# Problem with Muzzy zero effect rest



## illbowhunter (Mar 18, 2005)

My bowshop crossed my cable above the cable guard. He said that would make the arm raise more. :wink:


----------



## Techy (Nov 8, 2004)

you might get more help if you give some more info. 

Brand and model of bow might help :smile:


----------



## Fauch125 (Feb 25, 2004)

My bow is a Champion hurricane 70/30 (31" ata, 8 in brace height) . I'm shooting A/C/C 3-49 @27.5" with bohning blazer vanes. I tried crossing the cables above the cable guard ( clearly more cable guard travel), but the cables rub in this position.
My nock point is 1/4" high with a string loop. I just got a reply from Muzzy. They suggested nock high position (I should be ok?) cross over the cable guard ( which I can't do), and adjust turnbuckle so that rest contacts stop only in last 1" of draw.
I've adjusted the turnbuckle screw several turns, and the rest contacts the stop about 1/2" before full draw. I'm going to give this a try. Any other suggestions appreciated. 
Thanks


----------



## Fauch125 (Feb 25, 2004)

Muzzy also recommended cock vane down for max. clearance.


----------



## BowKil (Mar 19, 2005)

You say you "can't paper tune...." but you don't state what kind of tears you're getting. So, my question is, what do the tears look like??


----------



## Fauch125 (Feb 25, 2004)

I don't trust the tears because of the contact. The tears were low and left. I fixed the low tear by lowering the nock point, but couldn't touch the left tear without wildly changing the centershot. I'm RH


----------



## bushbuck (Feb 6, 2005)

how far is the cable slide actually moving when You draw back. I find them easy to tune when You have a good amount of travel. alot of the new bows the slide only moves 3/4 of an inch or so on the glide and the rest doesnt seem to travel up as high. I have found that when releasing the arrow that slide only travels about 1/4 to 1/2 inch before the vanes are at the rest. that means that the rest has not dropped much. I am not familliar with that bow, so check it out against Your old one and see if the slide has moreor less travel..


----------



## Still Trying (Mar 5, 2005)

I have always had doubts about rests with moving parts and this thread confirms my thoughts. Any parts that rotate, slide, pivot, etc are potential problem makers. I will stay with rests that have "give" or springyness in them and stay away from moving parts.


----------



## PA.JAY (May 26, 2004)

had the same problem with my MQ32 short ATA don't know I had to make the hook drop down below the shelf .


----------



## sittingbull (Jan 19, 2003)

PA.JAY said:


> had the same problem with my MQ32 short ATA don't know I had to make the hook drop down below the shelf .
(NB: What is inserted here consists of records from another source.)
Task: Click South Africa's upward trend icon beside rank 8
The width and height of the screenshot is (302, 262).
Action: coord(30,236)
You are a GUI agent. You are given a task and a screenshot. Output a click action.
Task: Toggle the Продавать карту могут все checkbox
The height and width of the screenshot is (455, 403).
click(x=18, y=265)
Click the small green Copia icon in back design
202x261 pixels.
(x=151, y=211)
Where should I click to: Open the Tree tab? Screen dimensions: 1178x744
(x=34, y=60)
*PA...I agree, sounds like his hook is not dropping down far enough. 

Fauch125...To be sure where you are contacting you might try powdering the rest, shoot an arrow then see if you can see if any of the vanes have powder on them or if they are any marks left on the rest by the vanes. 
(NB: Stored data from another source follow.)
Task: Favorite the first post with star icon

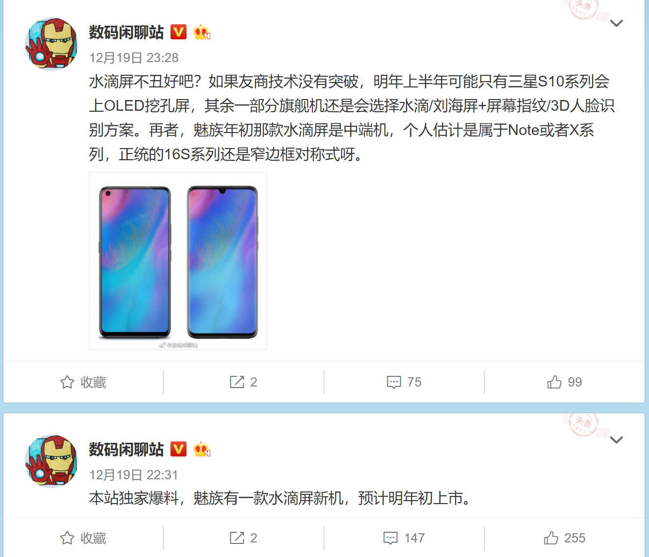Action: coord(83,382)
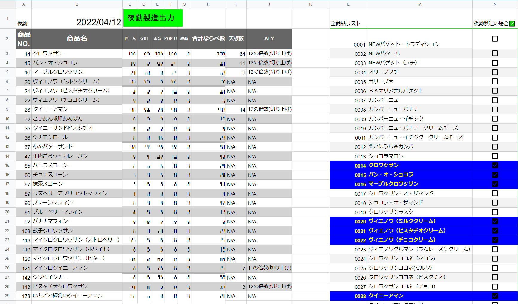Viewport: 518px width, 304px height.
Task: Check the box for 0001 NEWバゲット・トラディション
Action: point(495,39)
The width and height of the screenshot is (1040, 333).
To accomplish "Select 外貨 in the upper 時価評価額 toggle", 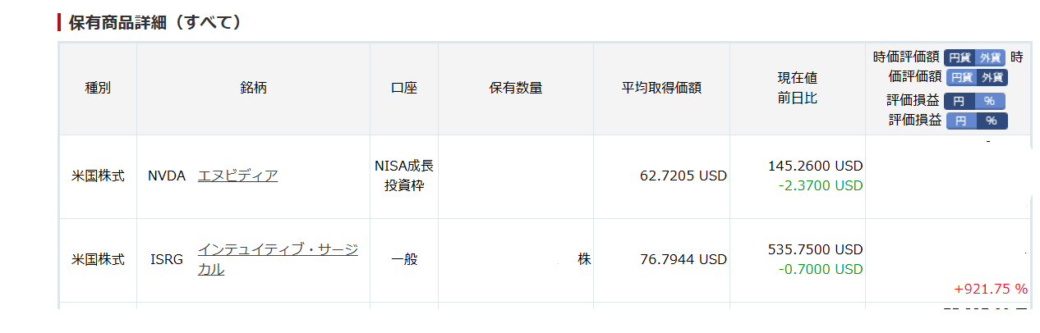I will [990, 57].
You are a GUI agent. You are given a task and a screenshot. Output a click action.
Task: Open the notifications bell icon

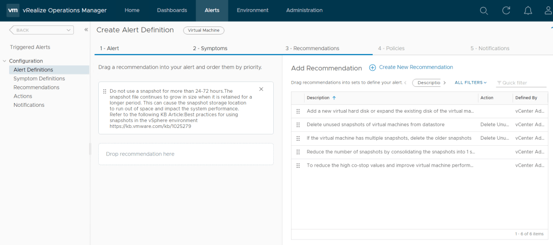tap(528, 10)
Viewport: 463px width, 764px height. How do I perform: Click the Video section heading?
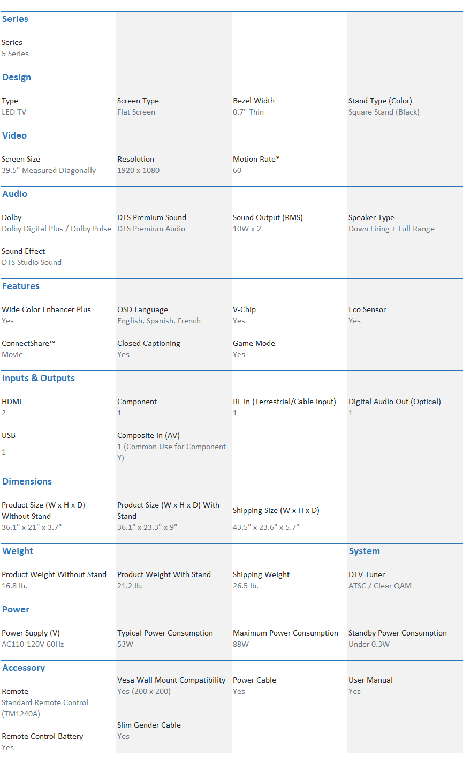point(14,136)
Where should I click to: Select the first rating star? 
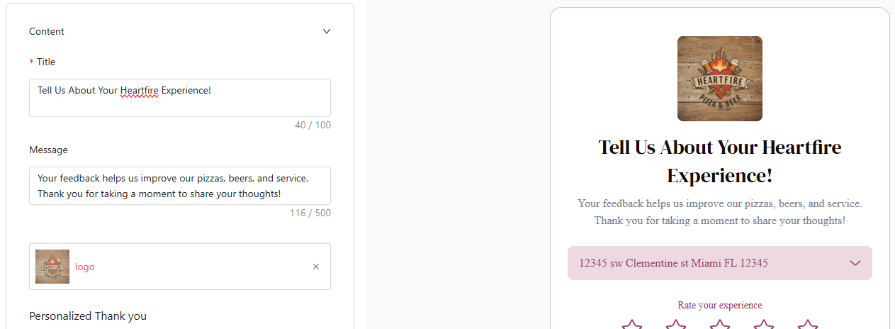[631, 325]
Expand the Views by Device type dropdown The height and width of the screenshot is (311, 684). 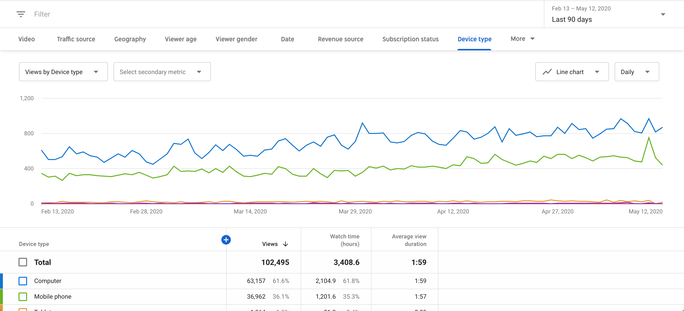(x=63, y=71)
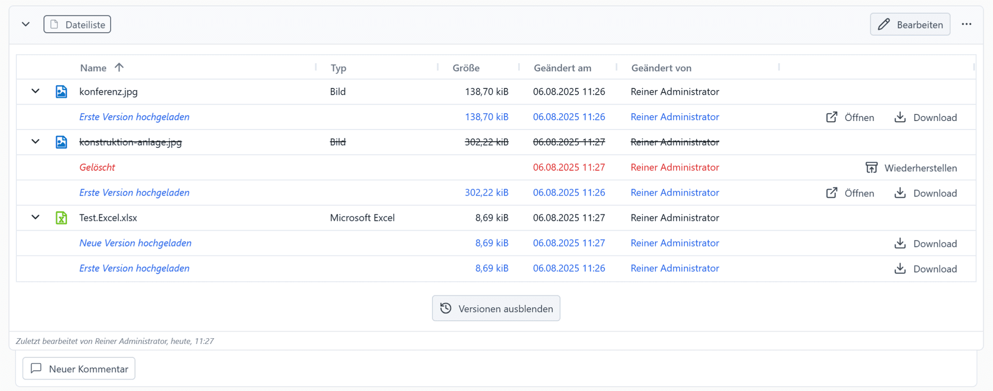The height and width of the screenshot is (391, 993).
Task: Collapse the konferenz.jpg version rows
Action: click(35, 92)
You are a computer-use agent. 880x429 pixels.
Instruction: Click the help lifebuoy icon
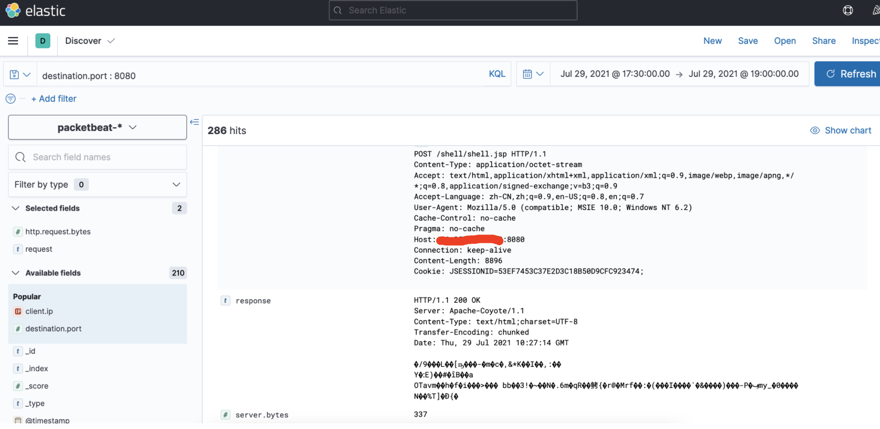pos(848,10)
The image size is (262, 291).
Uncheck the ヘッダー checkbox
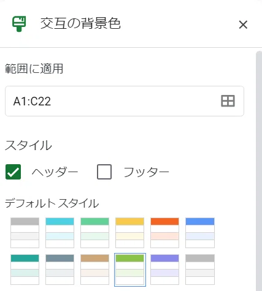tap(13, 172)
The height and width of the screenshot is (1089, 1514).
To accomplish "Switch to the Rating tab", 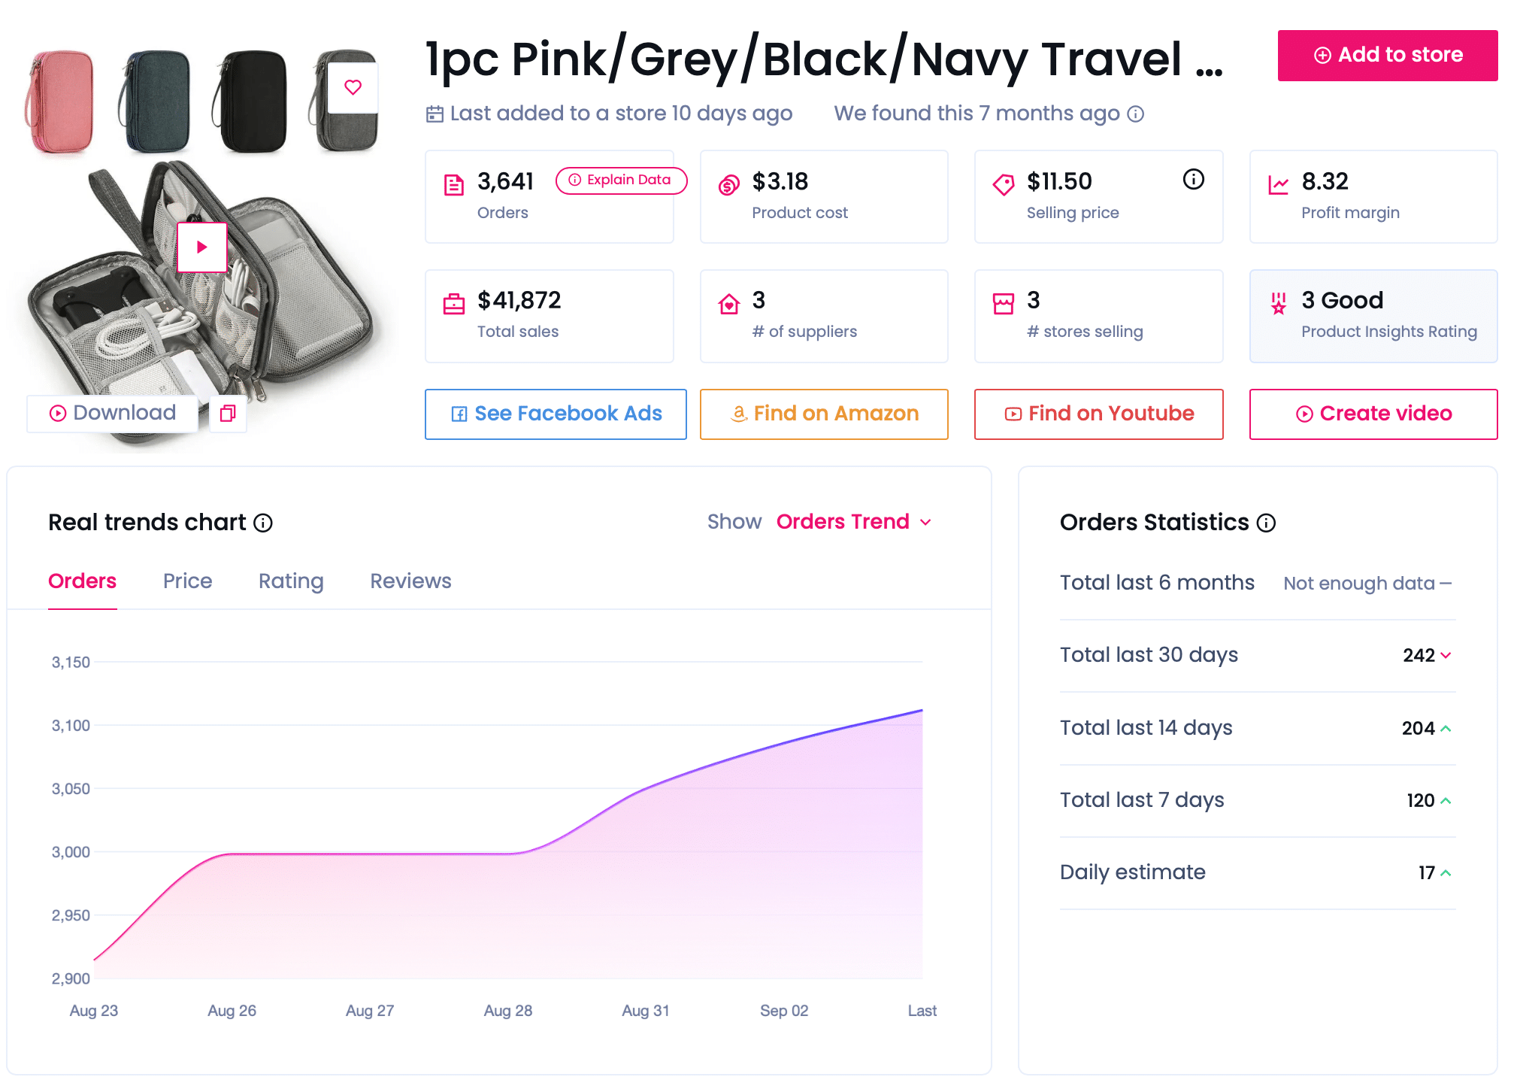I will tap(291, 581).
I believe I would try to make sure just where I was making contact before I start making adjustments.

As someone mentioned, you should be able to put the cock feather straight down and shoot without contacting the rest, if it's properly adjusted.

If you find that your hook is making contact with your fletching then you will have to lower your hook. I'm not sure which model MZE you have but I will tell you how I would make the necessary adjustment with my model which is a upper cable rod style with a roller/cable slide.

Take the arm that attaches to the roller/cable guard lose. Should be one screw then apply a little sideways pressure to the arm and it should come off.

Next, unscrew the upper arm connection that threads into the lower part of the arm. You should rotate the upper screw section counter clockwise about 3 full turn then reconnect. 

Making this adjustment will also change your arrow height, lowering the front of your arrow thus you will shoot lower if you do not adjust your rest stop screw located on the underside of the arm that goes from the attaching to the side of the bow at the burger button hole and to the turn buckle on the other end. This the arm that has several adjustment holes for mounting the rest.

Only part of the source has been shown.